Molalla, Oregon, had maybe 2,000 residents when golf professional Joe Clarizio bought Arrowhead Golf Club with a lease/purchase agreement in 1972.
Arrowhead was the only golf course in town. Today, 42 years later, it still is.
Molalla, about 25 miles south of Portland, remains a reflection of small-town America where the biggest event each year is the Buckeroo Rodeo on July 4 (and the accompanying Buckeroo Golf Tournament, of course).
So how did three golfers from this rural club qualify for the 2014 U.S. Senior Open? Practice, of course, plus a little luck.
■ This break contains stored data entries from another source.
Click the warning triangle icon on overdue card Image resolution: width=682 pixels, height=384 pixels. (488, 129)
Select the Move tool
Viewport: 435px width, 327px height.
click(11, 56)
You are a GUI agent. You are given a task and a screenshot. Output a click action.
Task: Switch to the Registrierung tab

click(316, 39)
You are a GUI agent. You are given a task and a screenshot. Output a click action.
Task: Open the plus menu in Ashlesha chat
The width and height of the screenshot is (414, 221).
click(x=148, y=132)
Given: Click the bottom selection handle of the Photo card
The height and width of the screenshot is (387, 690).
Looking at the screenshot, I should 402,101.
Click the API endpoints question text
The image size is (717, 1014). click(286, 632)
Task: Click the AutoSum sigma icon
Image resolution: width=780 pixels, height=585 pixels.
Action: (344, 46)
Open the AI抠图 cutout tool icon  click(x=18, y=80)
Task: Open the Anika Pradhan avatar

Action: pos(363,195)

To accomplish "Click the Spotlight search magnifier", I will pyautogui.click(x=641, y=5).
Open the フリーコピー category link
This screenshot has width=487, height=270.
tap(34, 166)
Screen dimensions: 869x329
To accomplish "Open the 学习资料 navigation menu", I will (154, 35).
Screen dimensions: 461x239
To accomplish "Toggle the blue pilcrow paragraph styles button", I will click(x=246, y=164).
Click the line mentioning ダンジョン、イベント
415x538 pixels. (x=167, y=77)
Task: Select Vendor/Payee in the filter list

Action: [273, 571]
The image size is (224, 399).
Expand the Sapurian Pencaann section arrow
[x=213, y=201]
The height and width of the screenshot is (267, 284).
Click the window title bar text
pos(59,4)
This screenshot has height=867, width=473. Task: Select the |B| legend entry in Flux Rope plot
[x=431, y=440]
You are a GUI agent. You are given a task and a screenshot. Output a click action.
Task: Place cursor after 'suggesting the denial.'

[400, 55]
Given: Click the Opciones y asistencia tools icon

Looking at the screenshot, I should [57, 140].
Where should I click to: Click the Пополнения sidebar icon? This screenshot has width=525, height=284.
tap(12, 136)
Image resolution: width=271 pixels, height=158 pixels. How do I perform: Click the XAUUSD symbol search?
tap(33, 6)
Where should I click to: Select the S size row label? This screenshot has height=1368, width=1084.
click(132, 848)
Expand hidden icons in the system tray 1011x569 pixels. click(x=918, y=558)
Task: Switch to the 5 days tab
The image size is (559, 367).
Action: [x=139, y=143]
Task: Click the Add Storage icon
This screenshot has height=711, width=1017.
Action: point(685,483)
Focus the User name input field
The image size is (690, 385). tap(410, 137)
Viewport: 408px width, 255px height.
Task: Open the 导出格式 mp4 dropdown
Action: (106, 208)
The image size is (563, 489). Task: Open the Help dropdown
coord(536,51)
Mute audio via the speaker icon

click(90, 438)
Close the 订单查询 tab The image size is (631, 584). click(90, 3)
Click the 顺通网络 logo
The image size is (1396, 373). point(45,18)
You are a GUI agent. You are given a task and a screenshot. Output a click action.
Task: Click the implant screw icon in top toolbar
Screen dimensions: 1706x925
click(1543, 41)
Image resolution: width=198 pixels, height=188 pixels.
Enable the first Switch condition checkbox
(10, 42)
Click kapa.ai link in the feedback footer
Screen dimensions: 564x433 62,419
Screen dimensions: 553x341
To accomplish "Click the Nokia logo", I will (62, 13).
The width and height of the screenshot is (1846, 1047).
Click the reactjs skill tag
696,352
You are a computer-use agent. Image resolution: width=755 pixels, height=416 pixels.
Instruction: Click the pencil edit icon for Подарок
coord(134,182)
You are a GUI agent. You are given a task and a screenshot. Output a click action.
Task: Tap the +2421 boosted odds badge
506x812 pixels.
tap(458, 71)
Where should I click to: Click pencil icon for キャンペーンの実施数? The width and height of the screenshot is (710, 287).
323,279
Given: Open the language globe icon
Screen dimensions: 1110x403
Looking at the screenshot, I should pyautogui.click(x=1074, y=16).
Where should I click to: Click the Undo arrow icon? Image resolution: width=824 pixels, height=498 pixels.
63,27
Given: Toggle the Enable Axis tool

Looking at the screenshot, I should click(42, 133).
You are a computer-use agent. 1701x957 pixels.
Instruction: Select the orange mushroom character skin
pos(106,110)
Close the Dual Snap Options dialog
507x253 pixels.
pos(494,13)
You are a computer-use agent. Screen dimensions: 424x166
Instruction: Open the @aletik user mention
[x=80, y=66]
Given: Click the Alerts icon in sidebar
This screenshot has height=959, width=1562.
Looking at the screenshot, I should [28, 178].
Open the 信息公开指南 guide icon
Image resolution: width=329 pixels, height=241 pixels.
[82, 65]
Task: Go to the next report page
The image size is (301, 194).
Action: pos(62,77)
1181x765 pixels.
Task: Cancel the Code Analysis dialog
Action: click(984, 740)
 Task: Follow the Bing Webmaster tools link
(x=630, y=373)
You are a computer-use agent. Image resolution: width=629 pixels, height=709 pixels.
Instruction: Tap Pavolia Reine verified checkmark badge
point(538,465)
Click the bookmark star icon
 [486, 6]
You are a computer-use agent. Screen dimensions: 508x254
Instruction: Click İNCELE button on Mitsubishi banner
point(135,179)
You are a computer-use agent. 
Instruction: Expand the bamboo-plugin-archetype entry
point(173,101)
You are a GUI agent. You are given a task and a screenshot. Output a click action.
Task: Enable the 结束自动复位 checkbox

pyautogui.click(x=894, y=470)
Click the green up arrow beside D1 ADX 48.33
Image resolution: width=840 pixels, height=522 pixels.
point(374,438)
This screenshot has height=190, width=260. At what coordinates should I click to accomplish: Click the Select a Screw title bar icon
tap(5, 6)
Rob Gibbons, who is Joe Clarizio’s son, is head professional at Arrowhead. Bruce Stewart has been a teaching professional at the club for more than 30 years. Pat O’Donnell is an amateur who lost in the final of the 2013 U.S. Golf Association Senior Amateur.
All three are in Edmond, Okla., for this week’s U.S. Senior Open at Oak Tree National.
“Never underestimate Oregon golfers,” said former U.S. Senior Open champion Peter Jacobsen, who played a practice round Tuesday with the Molalla trio.
Jacobsen, Oregon’s most famous golfer, is fond of outlining the virtues of Oregon golf: “The weather can be beautiful. The weather can be miserable. Oregon golfers have to learn to play in all kinds of conditions.”
Clarizio credited Jacobsen for inspiring a long line of Oregon golfers. Not that Clarizio himself needed any extra inspiration.
“I always figured it would be good for the club and good for the people who play golf here if we had good players around,” Clarizio said. Thus Stewart is playing in his third Senior Open and Gibbons in his second.
As part of his commitment, what Clarizo did was establish an enduring family golf dynasty that includes three other family members besides himself and Gibbons.
Clarizio’s wife, Jean, performs the duties of general manager. His daughter, Cheryl Weigel, is a certified public accountant who oversees the finances and handles member services. Son J.D. Clarizio is the head golf course superintendent.
Along the way, there have been plenty of eye-catching accomplishments, such as the Molalla High School girls golf team, playing out of Arrowhead, winning five Class 4A state championships in a row.
Three golfers from Molalla in the U.S. Senior Open is just one more reason to celebrate small-town golf. Actually O’Donnell lives in adjacent Happy Valley, another quaint little Oregon village, but the message is clear: Whether it is found in a big city or tiny town, golf is a wondrous game that can bring people together for all their lives.
Clarizio, 78, has now been a PGA golf professional for more than 50 years, presiding over a golf mecca in the Oregon countryside.
“Golfers at Arrowhead are like a big, happy family,” Gibbons said. “Everybody knows everybody, and that’s the way we like it.”
Stewart, who once caddied for former U.S. Amateur champion John Fought on the PGA Tour, added, “It’s such a thrill to be here with my boss of 32 years (Gibbons). Whatever we can do to encourage golf or support golf, that’s what we do.”
At the Senior Open qualifier at Creekside Golf Club in Salem, Ore., Stewart birdied five of his final seven holes to shoot 71 and earn medalist honors. Gibbons was right behind him with 72.
O’Donnell, a maintenance analyst for Boeing, was exempt for the Senior Open after his loss to Doug Hanzel in the final of the 2013 USGA Senior Amateur. Coincidentally, O’Donnell, a former Oregon state senior champion, also lost to Hanzel in the quarterfinals of the 2012 USGA Senior Amateur.
Clarizio, the patriarch of Arrowhead, knows a lot about the U.S. Senior Open. In 1989, the year that Arnold Palmer turned 60, Clarizio qualified for and played in the U.S. Senior Open at Palmer’s Laurel Valley Golf Club in Ligonier, Pa.
“Good people and good players,” Clarizio said. “That’s what we’ve always believed in.”